La sede dell'Utc di Quarto
La sede dell’Utc di Quarto

QUARTO – Chiederà i danni al Comune, dopo essere finito in tribunale con l’accusa di violazione delle norme edilizie. Il tutto per un’opera inizialmente “autorizzata” da via De Nicola, poi addirittura sequestrata con tanto di denuncia all’autorità giudiziaria. Da quel processo, però, l’uomo ne è uscito assolto ed ora chiede ben 350mila euro di danni.

IL RIPENSAMENTO E I SIGILLI – Davvero singolare quanto accaduto ad un proprietario terriero di Quarto, che nell’agosto del 2011 deposita all’Ufficio tecnico la Dichiarazione di inizio attività, la così detta Dia. Riguarda la realizzazione di un muro lungo 12 metri pertinenziale al suo appezzamento. Da un primo sopralluogo da parte della polizia municipale sembra che l’opera sia regolare e che rispetti quanto indicato nella Dia. Ma poi arriva lo stop: su quell’area, infatti, si scopre esserci un vincolo archeologico. Per proseguire i lavori sarebbe necessario il parere della Soprintendenza. Ma quei lavori vengono addirittura bloccati, con tanto di apposizione dei sigilli.
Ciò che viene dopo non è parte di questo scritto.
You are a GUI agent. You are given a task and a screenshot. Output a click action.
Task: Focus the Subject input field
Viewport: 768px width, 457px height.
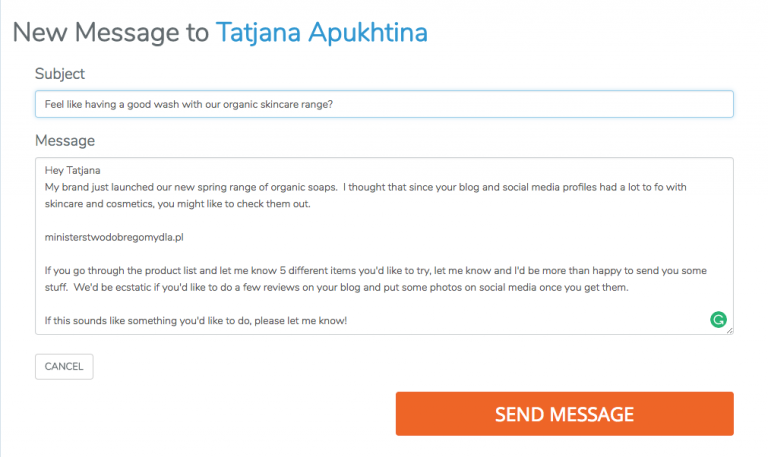[x=384, y=104]
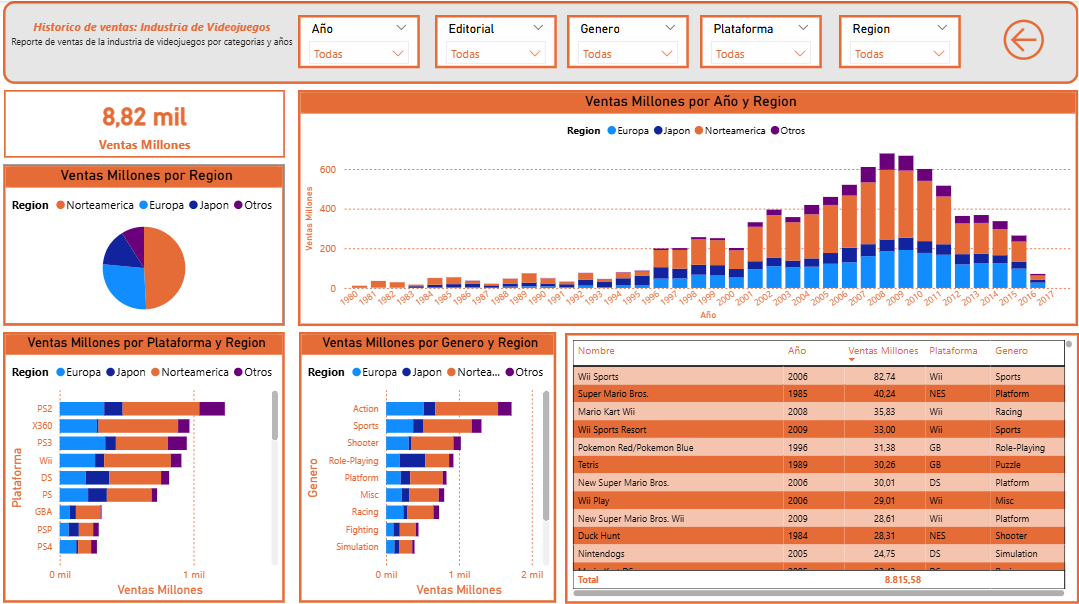Expand the Region 'Todas' dropdown
Image resolution: width=1079 pixels, height=604 pixels.
899,54
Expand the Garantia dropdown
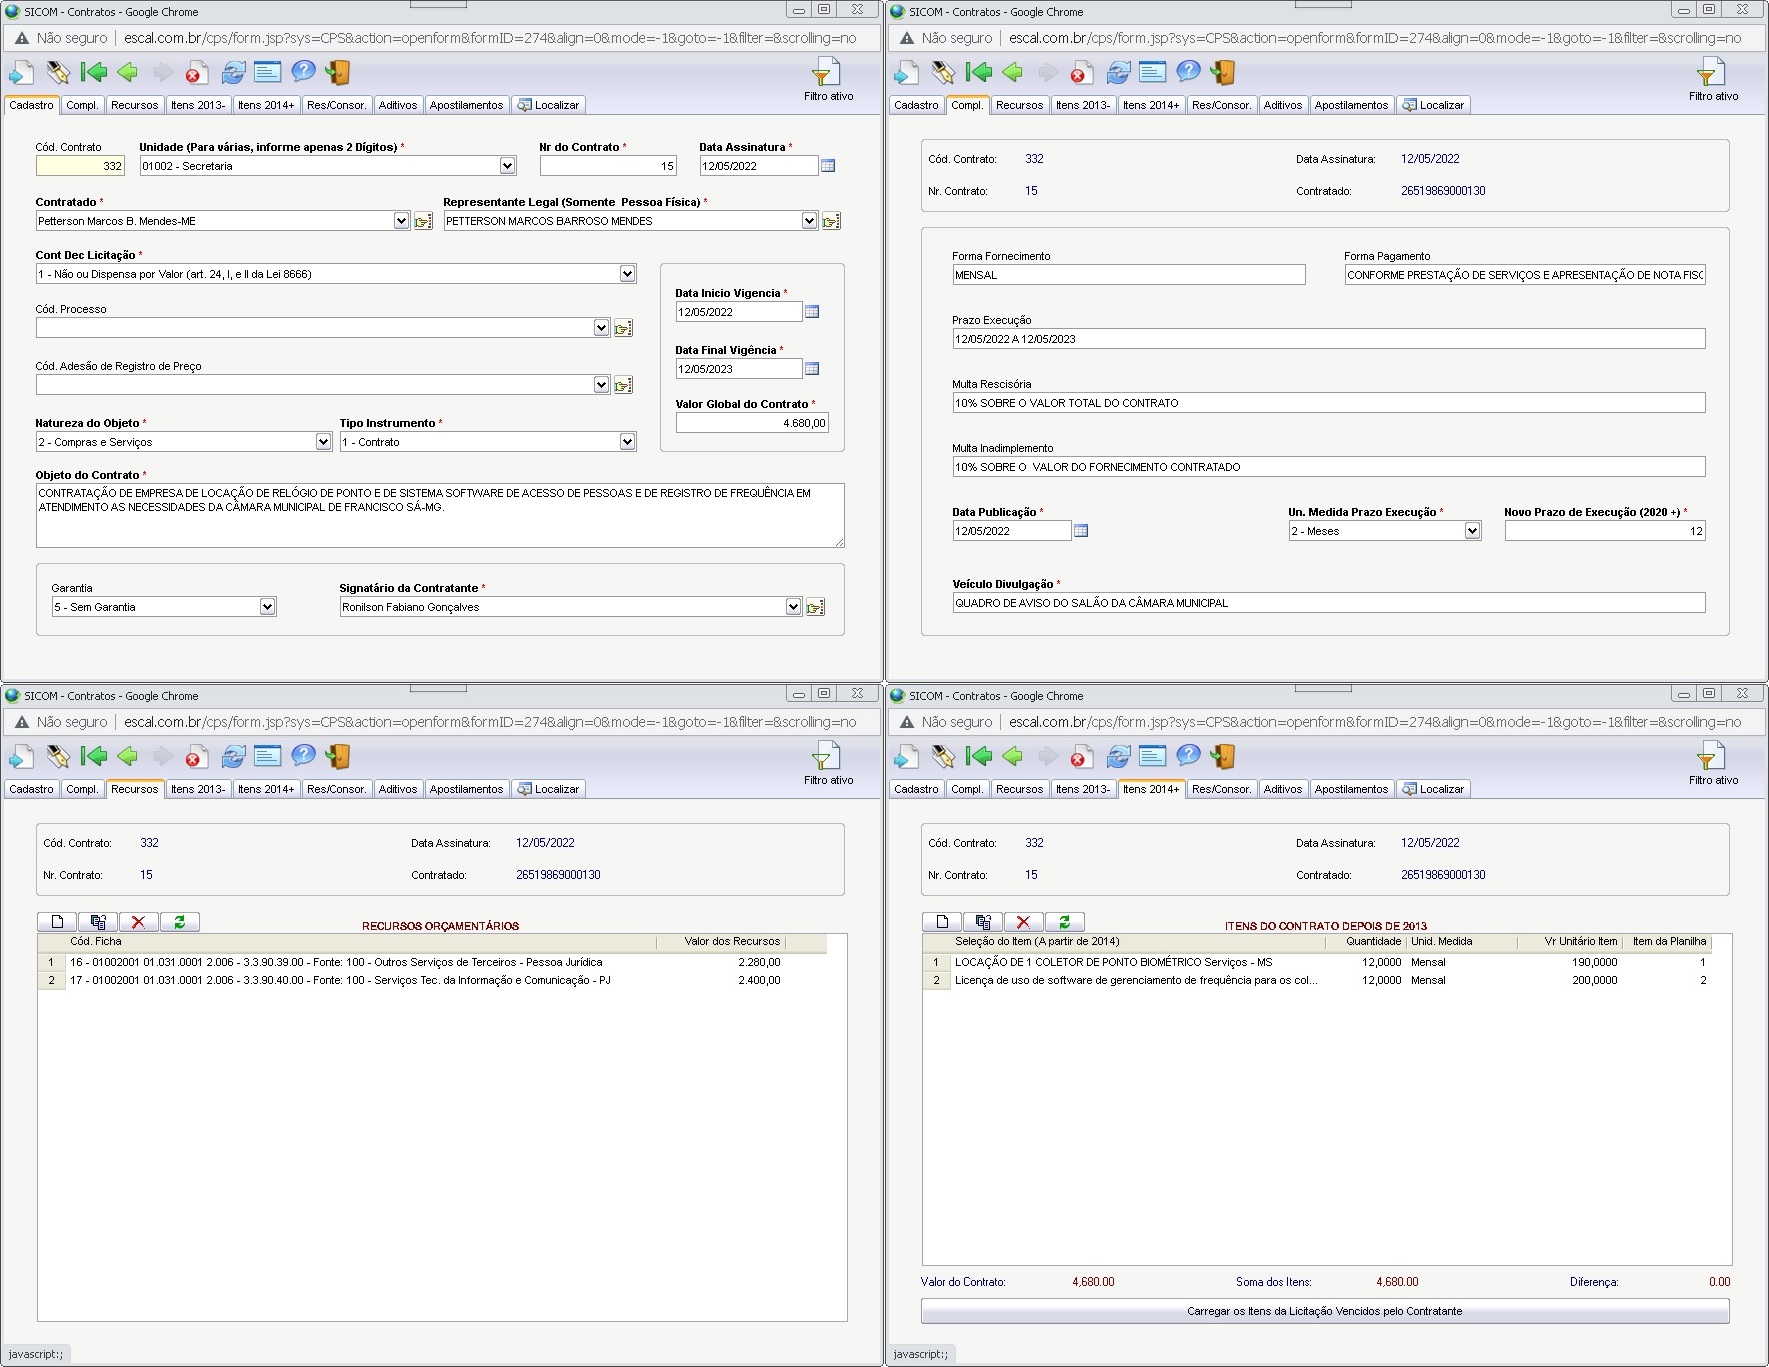This screenshot has width=1769, height=1367. [267, 607]
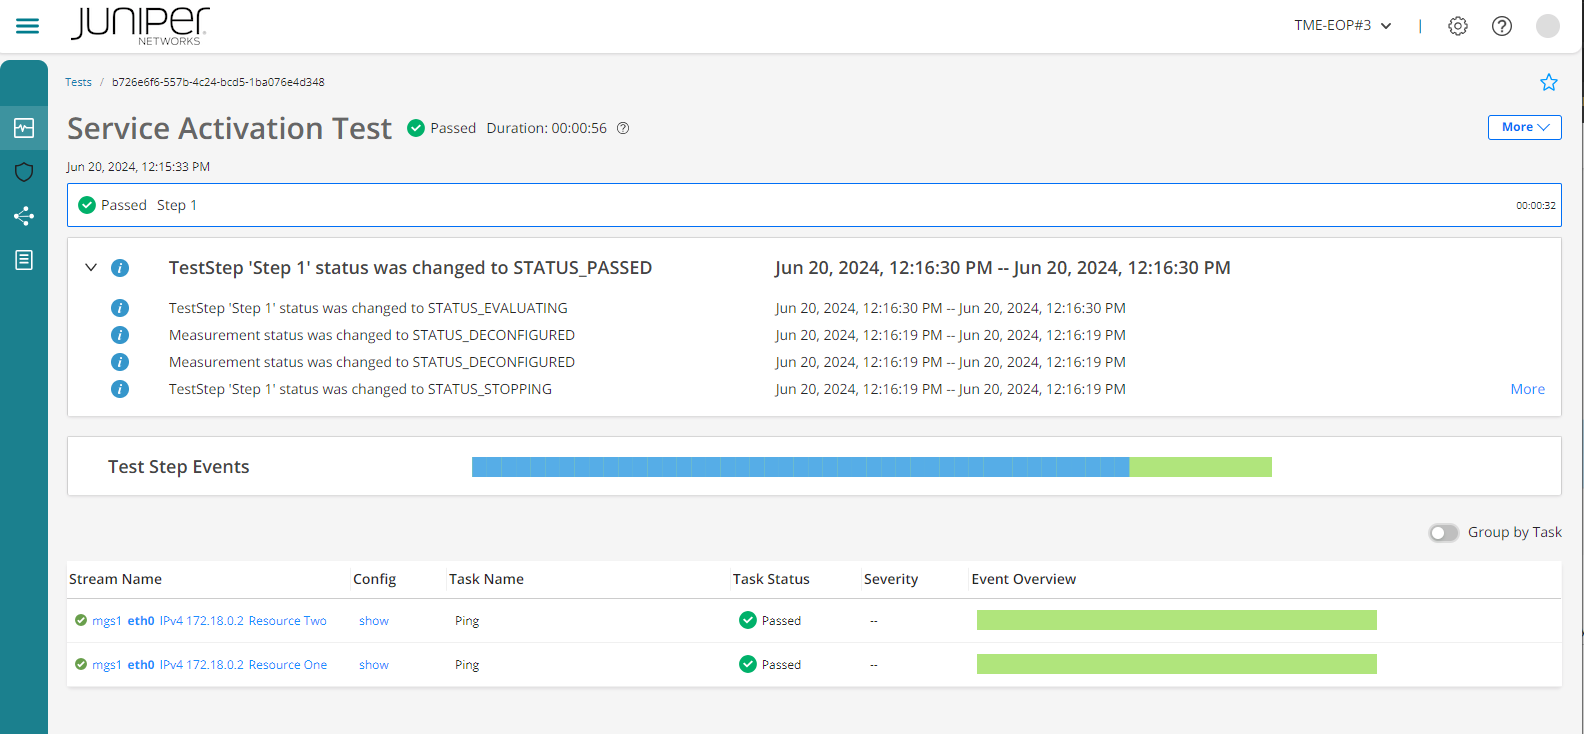This screenshot has height=734, width=1585.
Task: Open the hamburger navigation menu
Action: point(27,26)
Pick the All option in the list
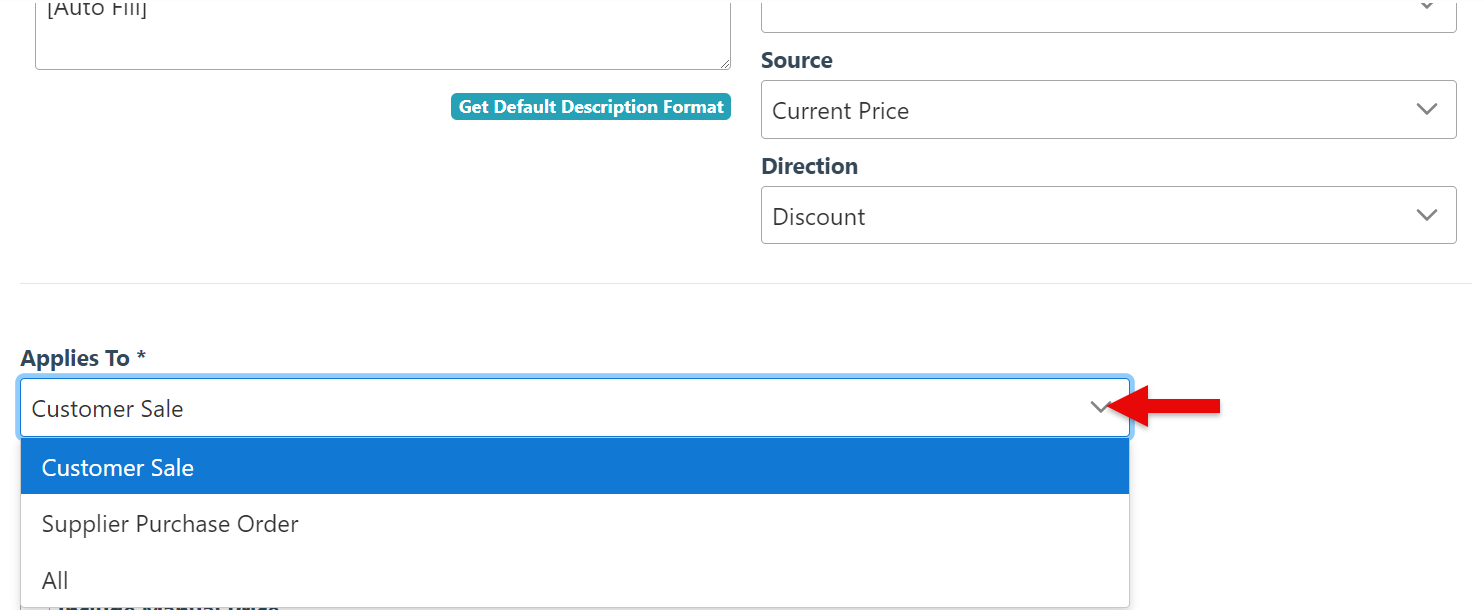This screenshot has width=1484, height=610. pyautogui.click(x=574, y=580)

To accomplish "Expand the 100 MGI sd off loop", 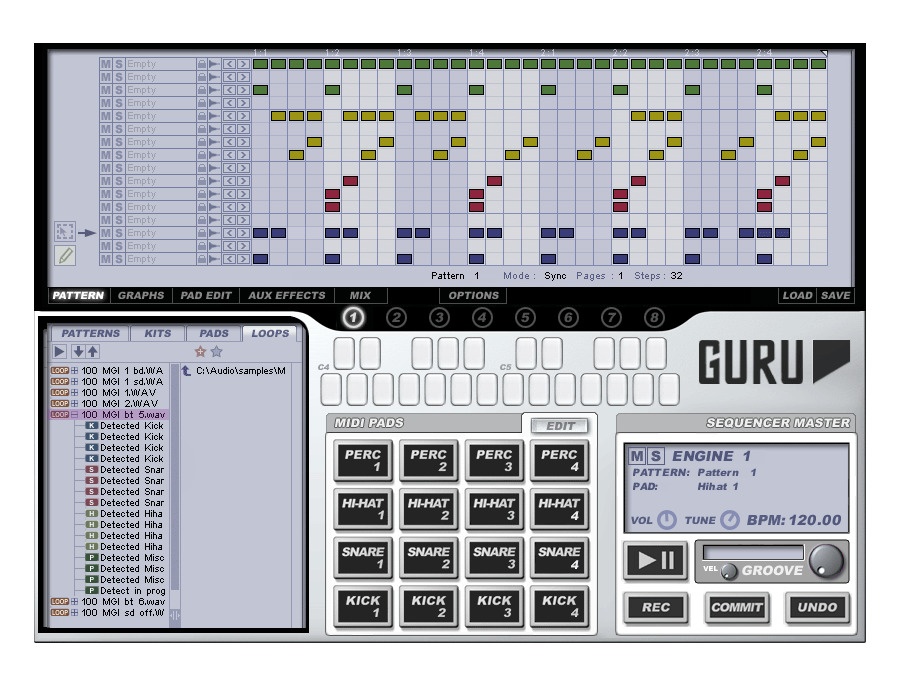I will 75,613.
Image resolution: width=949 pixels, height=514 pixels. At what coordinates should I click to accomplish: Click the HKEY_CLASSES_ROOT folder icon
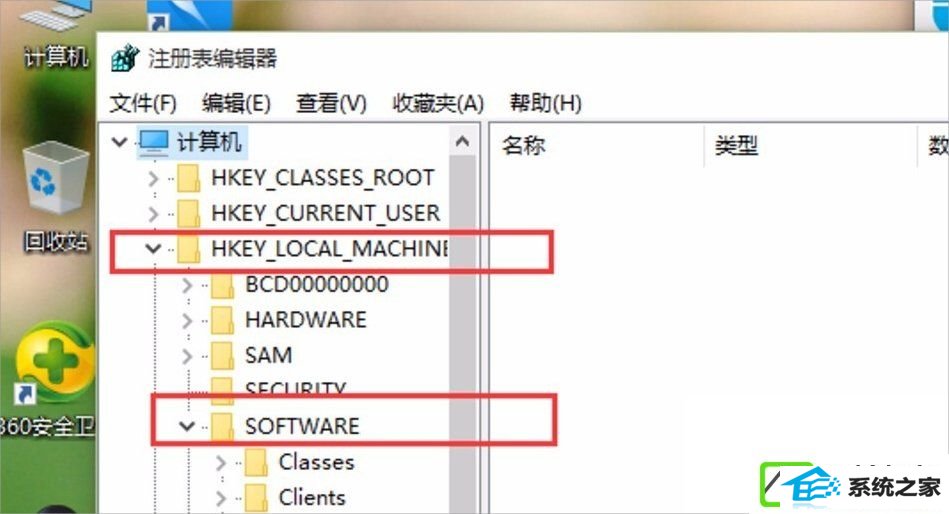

ASSOLTO DA TUTTE LE ACCUSE – Il proprietario viene denunciato e rinviato a giudizio. Ci vorranno anni e soprattutto ben 18 udienze per arrivare al verdetto: assolto per «insussistenza della tesi accusatoria». Tra l’altro, nel corso del processo, è stato lo stesso pubblico ministero a cambiare idea sulla vicenda. Tanto che sarà il pm a chiedere che l’uomo venisse assolto. Richiesta accolta dal giudice della Terza sezione penale del Tribunale di Napoli. Ed ora, l’oramai ex imputato, vuole essere risarcito. La stima dei danni subiti è di 350mila euro per lucro cessante, danno emergente e danni morali. La richiesta risarcitoria è stata inoltrata contro due tecnici dell’Utc, due agenti della municipale e lo stesso Comune.